### ABOUT THIS TASK
Every line between the top of the data below and the line with "You are a GUI agent. The screenshot is 1155×2576.", both ends included, must be retyped exactly.

### SUPPLIED MATERIAL
================================

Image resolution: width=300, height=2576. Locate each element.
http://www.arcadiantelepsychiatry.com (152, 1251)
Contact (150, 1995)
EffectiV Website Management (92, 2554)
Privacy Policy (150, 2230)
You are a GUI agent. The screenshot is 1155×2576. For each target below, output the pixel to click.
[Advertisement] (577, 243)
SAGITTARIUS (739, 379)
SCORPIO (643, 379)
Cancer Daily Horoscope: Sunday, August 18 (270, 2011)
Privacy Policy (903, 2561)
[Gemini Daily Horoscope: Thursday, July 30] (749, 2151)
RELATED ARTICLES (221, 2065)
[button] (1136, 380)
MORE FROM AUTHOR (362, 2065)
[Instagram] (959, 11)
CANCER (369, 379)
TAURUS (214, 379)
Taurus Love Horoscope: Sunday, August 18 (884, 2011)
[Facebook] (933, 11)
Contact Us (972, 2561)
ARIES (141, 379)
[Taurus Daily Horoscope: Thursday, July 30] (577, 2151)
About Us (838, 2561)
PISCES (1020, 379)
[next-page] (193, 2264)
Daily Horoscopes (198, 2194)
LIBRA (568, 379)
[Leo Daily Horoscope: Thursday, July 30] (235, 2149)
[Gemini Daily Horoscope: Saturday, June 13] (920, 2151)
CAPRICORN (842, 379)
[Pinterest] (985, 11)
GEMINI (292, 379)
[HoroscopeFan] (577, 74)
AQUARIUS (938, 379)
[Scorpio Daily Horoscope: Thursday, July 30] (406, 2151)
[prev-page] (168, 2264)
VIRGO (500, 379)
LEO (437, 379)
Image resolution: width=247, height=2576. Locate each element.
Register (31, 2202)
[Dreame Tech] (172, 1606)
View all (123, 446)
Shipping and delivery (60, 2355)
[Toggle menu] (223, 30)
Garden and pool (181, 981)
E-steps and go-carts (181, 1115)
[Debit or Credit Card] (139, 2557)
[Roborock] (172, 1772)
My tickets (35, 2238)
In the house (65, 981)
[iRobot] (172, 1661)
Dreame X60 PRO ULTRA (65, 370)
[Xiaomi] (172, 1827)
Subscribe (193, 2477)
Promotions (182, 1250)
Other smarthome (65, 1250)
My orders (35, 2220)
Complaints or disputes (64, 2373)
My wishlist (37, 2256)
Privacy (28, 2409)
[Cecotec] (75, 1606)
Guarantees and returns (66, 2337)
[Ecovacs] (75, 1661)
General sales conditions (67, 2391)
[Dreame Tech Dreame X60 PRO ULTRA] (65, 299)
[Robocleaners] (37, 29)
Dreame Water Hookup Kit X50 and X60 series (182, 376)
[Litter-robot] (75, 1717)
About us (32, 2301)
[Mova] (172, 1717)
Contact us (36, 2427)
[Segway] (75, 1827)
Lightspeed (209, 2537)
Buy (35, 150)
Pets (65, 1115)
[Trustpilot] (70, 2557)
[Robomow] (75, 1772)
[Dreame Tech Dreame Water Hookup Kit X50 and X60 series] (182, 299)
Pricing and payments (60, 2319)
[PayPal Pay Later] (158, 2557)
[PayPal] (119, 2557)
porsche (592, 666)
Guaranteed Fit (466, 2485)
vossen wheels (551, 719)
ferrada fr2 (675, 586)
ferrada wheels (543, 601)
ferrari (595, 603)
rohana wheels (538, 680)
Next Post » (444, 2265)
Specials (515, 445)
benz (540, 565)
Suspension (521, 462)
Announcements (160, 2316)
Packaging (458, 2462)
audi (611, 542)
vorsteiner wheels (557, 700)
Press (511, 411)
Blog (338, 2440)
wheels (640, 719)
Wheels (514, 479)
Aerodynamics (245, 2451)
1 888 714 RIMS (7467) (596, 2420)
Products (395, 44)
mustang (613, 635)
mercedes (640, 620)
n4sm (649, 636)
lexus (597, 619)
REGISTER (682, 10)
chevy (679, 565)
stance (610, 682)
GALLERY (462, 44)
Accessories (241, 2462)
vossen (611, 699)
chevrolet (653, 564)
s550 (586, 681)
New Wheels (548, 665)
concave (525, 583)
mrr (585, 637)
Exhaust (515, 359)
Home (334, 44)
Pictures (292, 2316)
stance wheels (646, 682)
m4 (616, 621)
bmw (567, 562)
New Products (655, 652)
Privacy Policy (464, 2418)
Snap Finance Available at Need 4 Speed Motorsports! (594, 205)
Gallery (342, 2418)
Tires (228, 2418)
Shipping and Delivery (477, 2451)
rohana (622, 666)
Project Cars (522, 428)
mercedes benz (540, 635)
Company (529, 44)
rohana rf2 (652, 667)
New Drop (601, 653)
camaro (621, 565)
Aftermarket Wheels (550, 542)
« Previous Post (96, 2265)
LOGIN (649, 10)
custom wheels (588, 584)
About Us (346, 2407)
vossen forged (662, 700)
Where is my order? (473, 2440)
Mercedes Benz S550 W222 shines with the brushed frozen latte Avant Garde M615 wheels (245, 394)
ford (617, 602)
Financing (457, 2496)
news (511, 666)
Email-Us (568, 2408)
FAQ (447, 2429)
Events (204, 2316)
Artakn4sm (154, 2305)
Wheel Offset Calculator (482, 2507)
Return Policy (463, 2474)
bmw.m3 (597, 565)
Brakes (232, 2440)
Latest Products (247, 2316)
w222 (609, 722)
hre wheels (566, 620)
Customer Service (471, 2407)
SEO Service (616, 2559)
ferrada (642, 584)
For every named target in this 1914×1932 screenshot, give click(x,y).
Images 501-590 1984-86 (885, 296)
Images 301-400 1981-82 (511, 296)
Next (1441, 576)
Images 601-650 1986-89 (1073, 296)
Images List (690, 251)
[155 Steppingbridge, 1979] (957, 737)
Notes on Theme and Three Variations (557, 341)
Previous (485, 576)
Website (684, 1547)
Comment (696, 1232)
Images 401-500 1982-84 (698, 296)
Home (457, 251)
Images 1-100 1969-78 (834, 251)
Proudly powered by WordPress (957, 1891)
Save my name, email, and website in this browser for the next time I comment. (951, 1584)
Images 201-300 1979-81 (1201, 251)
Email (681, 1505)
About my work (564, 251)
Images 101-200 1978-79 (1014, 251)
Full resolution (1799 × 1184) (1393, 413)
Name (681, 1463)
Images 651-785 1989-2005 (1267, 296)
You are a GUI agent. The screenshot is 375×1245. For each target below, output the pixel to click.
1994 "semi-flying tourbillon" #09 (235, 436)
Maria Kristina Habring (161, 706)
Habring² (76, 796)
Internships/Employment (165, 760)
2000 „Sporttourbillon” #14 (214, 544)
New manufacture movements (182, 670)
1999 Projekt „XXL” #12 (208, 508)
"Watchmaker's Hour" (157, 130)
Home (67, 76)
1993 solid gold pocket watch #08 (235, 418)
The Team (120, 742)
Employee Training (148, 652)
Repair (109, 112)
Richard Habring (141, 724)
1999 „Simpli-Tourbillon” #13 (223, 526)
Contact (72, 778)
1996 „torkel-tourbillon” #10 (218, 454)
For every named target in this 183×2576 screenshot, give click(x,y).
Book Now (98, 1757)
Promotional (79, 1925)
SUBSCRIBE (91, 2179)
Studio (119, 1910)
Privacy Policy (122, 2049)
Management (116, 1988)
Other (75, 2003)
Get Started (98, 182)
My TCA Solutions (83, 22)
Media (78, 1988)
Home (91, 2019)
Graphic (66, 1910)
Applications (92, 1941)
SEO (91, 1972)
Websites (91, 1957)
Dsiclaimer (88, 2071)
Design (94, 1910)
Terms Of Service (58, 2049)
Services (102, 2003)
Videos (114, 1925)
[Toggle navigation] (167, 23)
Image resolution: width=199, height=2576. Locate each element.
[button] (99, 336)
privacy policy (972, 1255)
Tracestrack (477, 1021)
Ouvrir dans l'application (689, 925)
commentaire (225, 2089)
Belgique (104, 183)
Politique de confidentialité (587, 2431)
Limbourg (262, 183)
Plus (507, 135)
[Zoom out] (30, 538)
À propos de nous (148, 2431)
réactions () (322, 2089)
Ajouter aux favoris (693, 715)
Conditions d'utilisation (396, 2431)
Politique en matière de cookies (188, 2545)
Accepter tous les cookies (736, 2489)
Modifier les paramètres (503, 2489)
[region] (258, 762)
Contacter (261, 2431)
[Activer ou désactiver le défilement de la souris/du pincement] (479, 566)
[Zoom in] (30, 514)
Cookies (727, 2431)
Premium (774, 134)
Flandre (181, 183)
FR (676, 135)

================================

### TASK OUTPUT
Image resolution: width=300, height=2576. Locate each element.
http://www.arcadiantelepsychiatry.com (152, 1251)
Contact (150, 1995)
EffectiV Website Management (92, 2554)
Privacy Policy (150, 2230)
You are a GUI agent. The screenshot is 1155×2576. For each target below, output the pixel to click.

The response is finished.